** Start of PROVIDED DATA **
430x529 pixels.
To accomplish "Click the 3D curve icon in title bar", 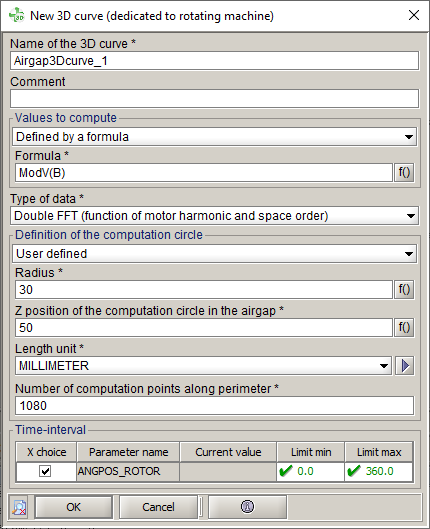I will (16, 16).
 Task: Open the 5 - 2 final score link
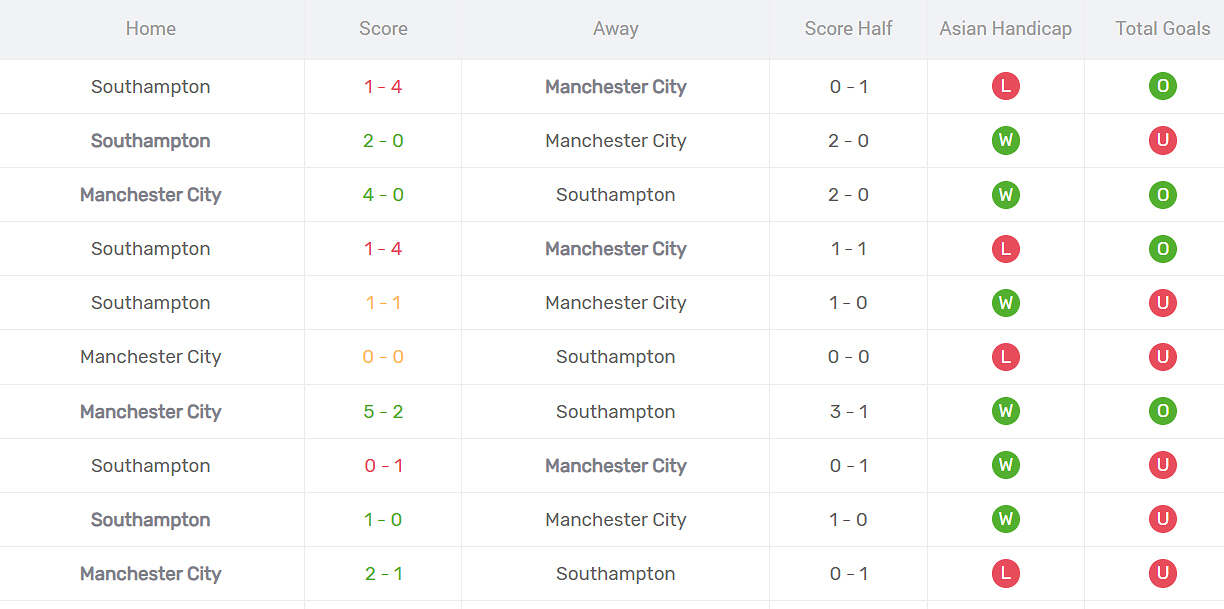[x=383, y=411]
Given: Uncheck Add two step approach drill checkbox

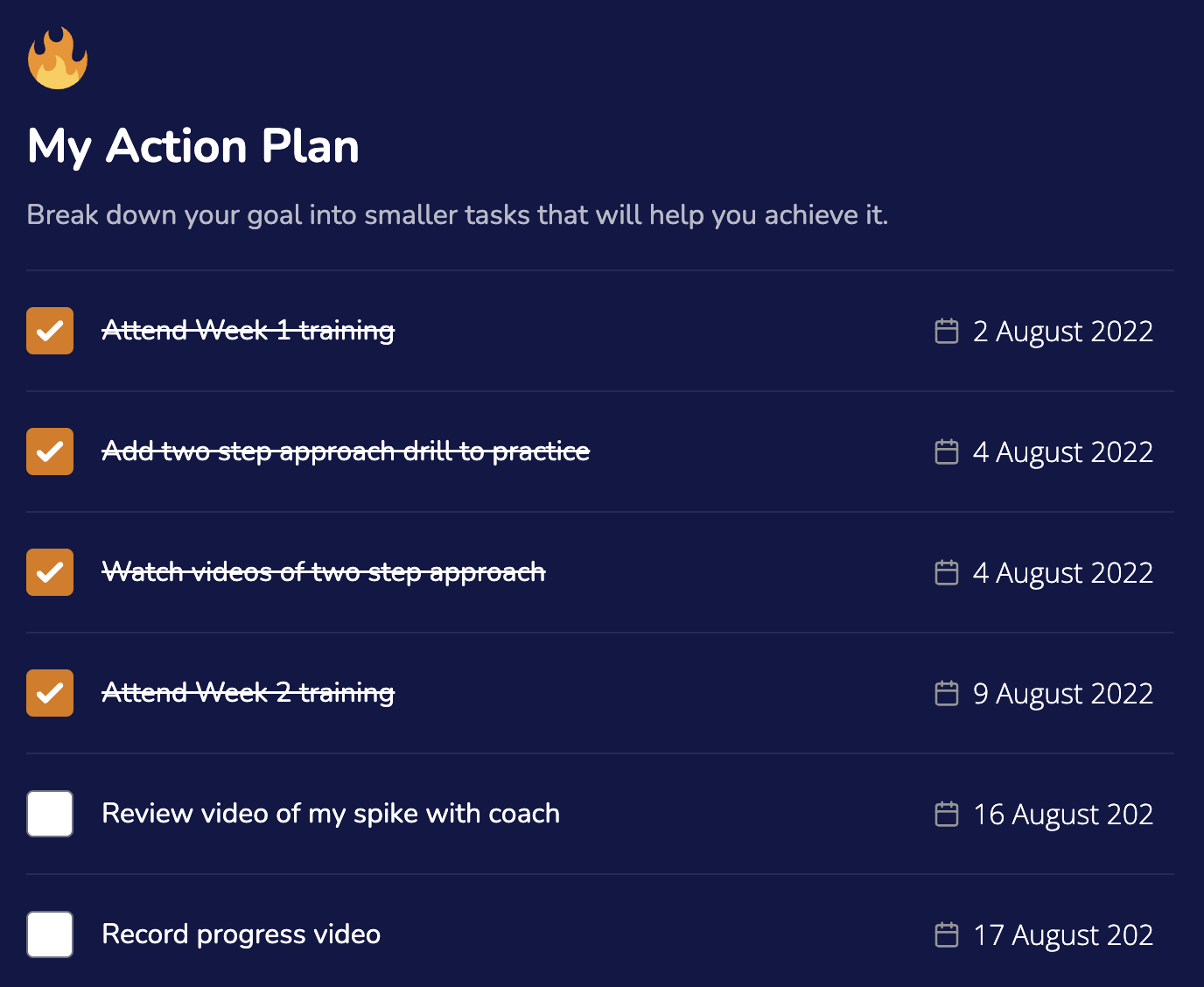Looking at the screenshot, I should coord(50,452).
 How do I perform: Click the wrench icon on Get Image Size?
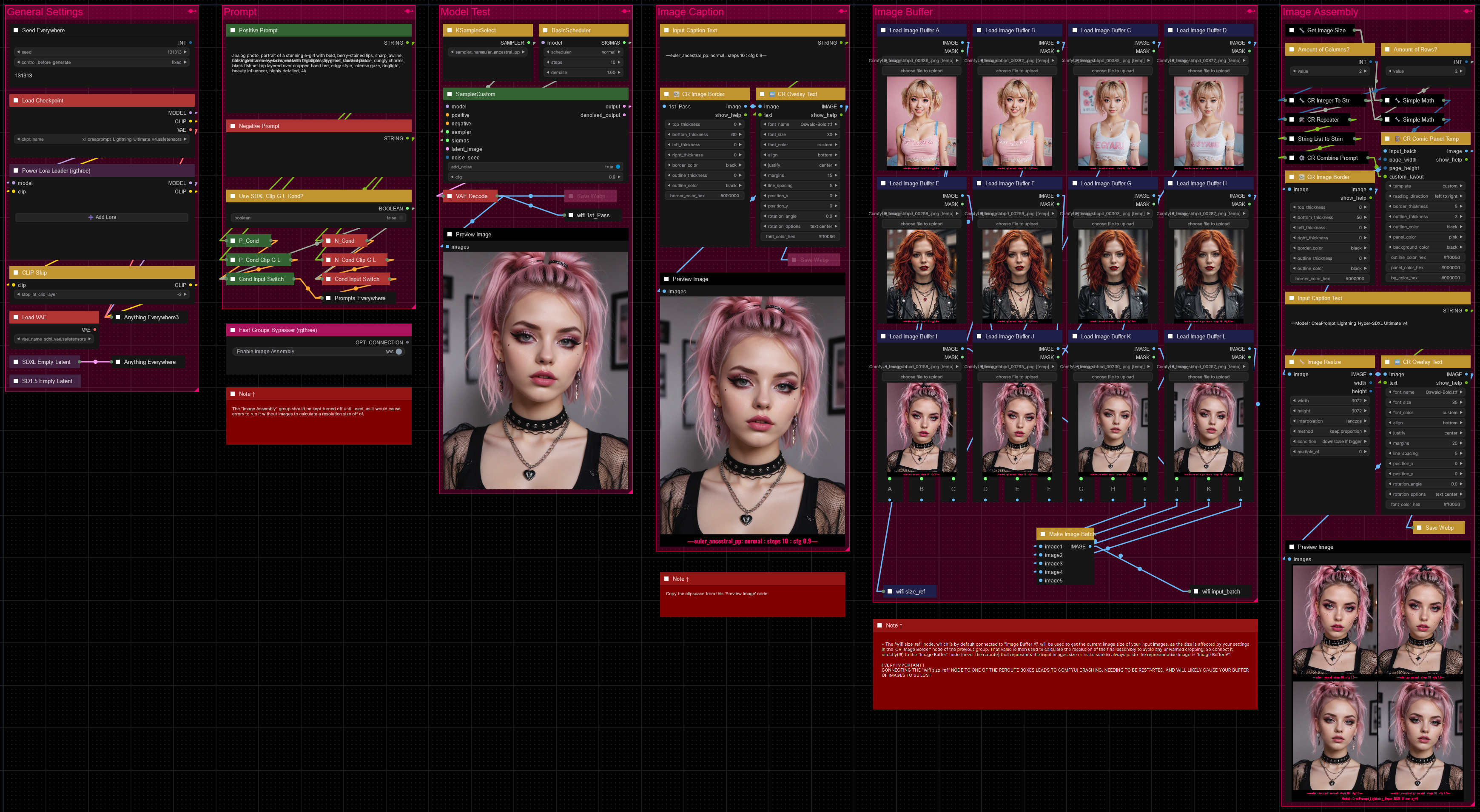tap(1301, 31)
** End of PROVIDED DATA **
Copy the lines of the listing above word for word, from the line containing "Given: Uncheck Add" through the last line of the listing. Omit the pictures.

Given: Uncheck Add two step approach drill checkbox

Looking at the screenshot, I should coord(50,452).
 How do I perform: Click the wrench icon on Get Image Size?
tap(1301, 31)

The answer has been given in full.